Case Converter
Convert text case instantly—upper, lower, title, or sentence. Fast, simple, no fuss.
What’s This Thing?
So, you’ve got some text that’s all over the place—half caps, half not, maybe someone typed it while yelling at their keyboard. Or maybe you just need to clean up a list for a project and can’t be bothered to fix each line manually. That’s where this case converter comes in. It’s simple, fast, and doesn’t ask for your email or try to sell you anything. Just paste your text, pick a format, and boom—done.
I built this because I kept needing it. Every time I copied code comments, filenames, or messy notes from a meeting, I’d spend five minutes reformatting. Now I don’t have to. It’s not fancy. It just works.
What Can It Do?
- UPPERCASE – Makes everything big. Great for headers or when you need to emphasize something (or just feel dramatic).
- lowercase – The opposite. Smooths out yelling. Good for cleaning up messy input or making things look calm.
- Title Case – Capitalizes the first letter of each word. Looks neat for titles, names, or lists.
- Sentence case – Only the first letter of the sentence is capitalized. Feels natural, like real writing.
- camelCase – No spaces, first word lowercase, rest capitalized. Programmers love this one.
- PascalCase – Like camelCase, but the first word is also capitalized. Used in coding for classes and types.
- snake_case – All lowercase with underscores. Clean, readable, and widely used in code and configs.
- kebab-case – Lowercase with hyphens. Common in URLs and CSS classes.
No ads. No tracking. No “premium upgrade” popups. Just a box, a button, and your text back in shape.
Why Use This Over Typing It Out?
Look, you could go line by line, fixing caps and spacing. But why? This takes two seconds. Paste, click, copy. Done. I’ve used other tools that make you sign in, load slowly, or mess up special characters. This one doesn’t. It handles accents, symbols, and even weird spacing without breaking a sweat.

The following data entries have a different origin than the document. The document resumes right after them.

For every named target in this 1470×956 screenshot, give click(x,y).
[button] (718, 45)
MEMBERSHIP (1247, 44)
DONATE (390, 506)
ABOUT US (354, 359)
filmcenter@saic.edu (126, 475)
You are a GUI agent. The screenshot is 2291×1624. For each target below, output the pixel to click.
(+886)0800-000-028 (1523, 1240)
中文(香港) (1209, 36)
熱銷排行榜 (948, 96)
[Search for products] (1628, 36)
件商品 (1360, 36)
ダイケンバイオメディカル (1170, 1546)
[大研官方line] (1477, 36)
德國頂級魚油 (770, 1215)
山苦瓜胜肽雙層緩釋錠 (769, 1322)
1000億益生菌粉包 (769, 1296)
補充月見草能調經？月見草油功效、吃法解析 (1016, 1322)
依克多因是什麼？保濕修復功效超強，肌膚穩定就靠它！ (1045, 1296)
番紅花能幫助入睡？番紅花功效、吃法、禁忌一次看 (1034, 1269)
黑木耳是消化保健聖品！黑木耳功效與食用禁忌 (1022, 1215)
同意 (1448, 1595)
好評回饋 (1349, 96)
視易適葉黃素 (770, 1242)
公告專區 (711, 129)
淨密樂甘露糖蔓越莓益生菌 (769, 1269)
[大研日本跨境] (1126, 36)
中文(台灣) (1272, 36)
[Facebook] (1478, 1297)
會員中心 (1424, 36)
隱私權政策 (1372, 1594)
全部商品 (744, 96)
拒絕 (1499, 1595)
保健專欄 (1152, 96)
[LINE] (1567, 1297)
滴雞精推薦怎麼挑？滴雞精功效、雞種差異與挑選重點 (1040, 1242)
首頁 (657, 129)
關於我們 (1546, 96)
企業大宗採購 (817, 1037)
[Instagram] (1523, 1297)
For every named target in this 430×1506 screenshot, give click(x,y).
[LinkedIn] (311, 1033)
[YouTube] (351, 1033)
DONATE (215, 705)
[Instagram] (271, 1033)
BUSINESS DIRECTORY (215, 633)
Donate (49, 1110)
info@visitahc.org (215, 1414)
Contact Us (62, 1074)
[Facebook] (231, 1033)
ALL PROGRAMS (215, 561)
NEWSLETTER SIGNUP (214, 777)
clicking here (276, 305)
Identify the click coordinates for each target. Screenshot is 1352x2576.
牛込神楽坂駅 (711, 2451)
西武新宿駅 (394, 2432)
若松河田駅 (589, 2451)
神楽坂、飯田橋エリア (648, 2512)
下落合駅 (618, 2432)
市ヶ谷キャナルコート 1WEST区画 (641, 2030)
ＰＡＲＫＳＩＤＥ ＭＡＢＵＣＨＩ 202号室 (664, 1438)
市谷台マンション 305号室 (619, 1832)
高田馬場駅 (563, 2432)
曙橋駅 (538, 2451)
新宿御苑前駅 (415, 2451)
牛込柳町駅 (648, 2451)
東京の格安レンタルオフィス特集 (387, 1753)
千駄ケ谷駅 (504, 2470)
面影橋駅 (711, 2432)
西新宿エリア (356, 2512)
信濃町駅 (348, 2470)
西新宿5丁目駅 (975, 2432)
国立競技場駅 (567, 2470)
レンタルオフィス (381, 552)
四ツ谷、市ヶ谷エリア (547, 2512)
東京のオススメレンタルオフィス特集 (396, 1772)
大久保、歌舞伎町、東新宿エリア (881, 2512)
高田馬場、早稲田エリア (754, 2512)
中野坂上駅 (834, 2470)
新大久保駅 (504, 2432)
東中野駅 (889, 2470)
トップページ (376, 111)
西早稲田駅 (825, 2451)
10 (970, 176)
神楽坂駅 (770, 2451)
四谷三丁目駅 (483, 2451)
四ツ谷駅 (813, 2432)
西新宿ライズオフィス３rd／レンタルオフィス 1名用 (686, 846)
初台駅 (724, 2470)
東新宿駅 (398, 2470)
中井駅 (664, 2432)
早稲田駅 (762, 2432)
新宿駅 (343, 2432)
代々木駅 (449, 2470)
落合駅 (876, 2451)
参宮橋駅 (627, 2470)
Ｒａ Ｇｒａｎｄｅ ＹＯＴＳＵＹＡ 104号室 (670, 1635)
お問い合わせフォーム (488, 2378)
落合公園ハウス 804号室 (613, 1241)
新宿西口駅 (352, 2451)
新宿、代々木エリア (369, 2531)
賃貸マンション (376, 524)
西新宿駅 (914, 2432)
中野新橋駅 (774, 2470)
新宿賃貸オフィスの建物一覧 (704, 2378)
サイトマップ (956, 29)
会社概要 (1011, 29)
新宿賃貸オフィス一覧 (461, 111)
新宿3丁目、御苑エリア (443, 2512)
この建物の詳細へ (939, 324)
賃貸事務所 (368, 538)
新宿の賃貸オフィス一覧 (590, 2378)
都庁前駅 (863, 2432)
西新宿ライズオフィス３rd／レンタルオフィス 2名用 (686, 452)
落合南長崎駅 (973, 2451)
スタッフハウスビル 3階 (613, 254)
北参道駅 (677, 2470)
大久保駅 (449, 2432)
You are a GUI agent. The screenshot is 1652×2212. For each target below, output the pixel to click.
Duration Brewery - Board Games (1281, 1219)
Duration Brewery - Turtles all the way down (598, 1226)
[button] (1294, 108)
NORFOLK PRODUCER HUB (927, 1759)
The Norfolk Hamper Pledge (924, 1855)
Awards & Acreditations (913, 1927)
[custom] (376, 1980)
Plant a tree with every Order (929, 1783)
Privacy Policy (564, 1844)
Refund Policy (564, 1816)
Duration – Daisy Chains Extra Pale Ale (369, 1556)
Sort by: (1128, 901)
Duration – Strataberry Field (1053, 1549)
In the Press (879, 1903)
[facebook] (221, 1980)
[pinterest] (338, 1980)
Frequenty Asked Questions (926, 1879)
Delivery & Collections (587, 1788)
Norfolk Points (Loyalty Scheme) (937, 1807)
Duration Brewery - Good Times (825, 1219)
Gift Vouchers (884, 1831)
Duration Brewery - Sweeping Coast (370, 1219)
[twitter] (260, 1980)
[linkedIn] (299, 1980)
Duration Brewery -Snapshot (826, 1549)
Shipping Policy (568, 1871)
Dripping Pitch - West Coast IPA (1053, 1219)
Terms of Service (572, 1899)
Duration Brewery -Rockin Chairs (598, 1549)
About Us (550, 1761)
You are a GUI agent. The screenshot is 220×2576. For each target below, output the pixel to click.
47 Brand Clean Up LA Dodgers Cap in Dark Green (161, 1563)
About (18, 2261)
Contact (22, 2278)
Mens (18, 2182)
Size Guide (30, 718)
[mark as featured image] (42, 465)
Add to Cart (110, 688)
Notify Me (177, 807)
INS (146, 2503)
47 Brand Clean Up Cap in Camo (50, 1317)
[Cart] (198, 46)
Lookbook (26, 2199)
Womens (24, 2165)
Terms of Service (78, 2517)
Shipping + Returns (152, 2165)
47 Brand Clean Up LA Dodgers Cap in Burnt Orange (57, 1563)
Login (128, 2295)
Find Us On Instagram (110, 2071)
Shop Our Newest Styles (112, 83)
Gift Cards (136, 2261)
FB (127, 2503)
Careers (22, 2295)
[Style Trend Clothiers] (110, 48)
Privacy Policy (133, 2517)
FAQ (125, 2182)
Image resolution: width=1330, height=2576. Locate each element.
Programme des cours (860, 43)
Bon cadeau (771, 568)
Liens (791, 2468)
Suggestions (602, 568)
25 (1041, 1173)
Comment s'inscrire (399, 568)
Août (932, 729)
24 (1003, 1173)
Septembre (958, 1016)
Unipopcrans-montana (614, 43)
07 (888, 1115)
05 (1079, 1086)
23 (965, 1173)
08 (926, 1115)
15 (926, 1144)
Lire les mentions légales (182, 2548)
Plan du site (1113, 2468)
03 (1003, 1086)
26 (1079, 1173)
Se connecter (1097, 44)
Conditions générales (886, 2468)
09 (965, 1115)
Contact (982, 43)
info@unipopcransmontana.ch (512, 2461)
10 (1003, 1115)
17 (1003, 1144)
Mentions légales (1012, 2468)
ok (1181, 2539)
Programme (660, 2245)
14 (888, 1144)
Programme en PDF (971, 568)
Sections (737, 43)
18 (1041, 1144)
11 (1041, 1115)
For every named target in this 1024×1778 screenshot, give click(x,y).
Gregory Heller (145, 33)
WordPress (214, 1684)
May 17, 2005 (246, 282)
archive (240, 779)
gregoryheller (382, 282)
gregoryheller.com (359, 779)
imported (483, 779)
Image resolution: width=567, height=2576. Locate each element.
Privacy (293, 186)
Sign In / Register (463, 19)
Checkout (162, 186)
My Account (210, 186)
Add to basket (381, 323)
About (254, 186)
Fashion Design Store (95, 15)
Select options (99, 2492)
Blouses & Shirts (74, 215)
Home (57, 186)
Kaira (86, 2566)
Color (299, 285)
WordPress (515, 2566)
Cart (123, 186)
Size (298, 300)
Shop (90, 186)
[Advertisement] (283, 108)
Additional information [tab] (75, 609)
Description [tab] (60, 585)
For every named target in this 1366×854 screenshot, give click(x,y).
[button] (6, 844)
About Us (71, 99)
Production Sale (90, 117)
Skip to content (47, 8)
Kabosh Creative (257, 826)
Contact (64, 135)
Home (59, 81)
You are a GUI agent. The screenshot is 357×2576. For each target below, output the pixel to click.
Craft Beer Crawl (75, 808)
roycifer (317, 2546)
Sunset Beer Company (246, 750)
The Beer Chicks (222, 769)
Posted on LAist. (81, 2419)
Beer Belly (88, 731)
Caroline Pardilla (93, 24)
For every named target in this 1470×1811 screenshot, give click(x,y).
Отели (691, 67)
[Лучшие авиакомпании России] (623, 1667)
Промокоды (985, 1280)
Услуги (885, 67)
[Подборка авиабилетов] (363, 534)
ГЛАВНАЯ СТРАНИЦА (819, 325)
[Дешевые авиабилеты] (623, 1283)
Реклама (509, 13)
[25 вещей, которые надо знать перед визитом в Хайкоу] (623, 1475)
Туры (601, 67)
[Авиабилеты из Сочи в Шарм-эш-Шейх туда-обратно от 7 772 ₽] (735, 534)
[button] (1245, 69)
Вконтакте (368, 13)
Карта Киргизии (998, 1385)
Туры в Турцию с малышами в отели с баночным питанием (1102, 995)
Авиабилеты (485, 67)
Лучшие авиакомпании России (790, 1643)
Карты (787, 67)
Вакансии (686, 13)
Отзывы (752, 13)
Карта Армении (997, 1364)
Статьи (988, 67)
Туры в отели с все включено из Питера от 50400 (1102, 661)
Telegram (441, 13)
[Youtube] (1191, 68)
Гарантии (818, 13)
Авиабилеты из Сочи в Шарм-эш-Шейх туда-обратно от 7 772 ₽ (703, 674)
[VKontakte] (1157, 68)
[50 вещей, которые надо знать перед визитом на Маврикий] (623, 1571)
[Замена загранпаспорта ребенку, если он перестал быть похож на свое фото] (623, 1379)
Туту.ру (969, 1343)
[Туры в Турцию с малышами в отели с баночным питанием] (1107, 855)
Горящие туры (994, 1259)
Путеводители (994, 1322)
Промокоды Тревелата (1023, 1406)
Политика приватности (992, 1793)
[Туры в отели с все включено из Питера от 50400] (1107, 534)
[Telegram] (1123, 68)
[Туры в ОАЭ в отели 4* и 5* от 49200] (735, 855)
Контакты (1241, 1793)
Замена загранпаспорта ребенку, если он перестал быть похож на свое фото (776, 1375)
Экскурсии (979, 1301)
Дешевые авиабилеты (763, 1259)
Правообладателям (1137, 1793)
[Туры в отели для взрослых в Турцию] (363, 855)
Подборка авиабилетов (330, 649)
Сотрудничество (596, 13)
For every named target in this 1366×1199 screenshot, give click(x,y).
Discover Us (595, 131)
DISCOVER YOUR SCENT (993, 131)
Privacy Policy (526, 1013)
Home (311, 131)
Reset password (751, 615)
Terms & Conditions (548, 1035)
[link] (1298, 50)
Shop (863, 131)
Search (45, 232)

Also, it works offline once loaded. So if you’re on a plane or in a spotty connection, no problem. Your data never leaves your browser. I don’t store anything. Ever.
Who’s It For?
Anyone who deals with text. Developers, writers, students, admins—anyone who’s ever stared at a block of text and thought, “Ugh, I need to fix this.” It’s not just for coders, even though the camelCase and snake_case options are a lifesaver for them. Writers use it to standardize titles. Students clean up notes. It’s just… useful.
And if you’re wondering—yes, I use it weekly. Mostly to fix filenames I accidentally typed in ALL CAPS at 2 a.m.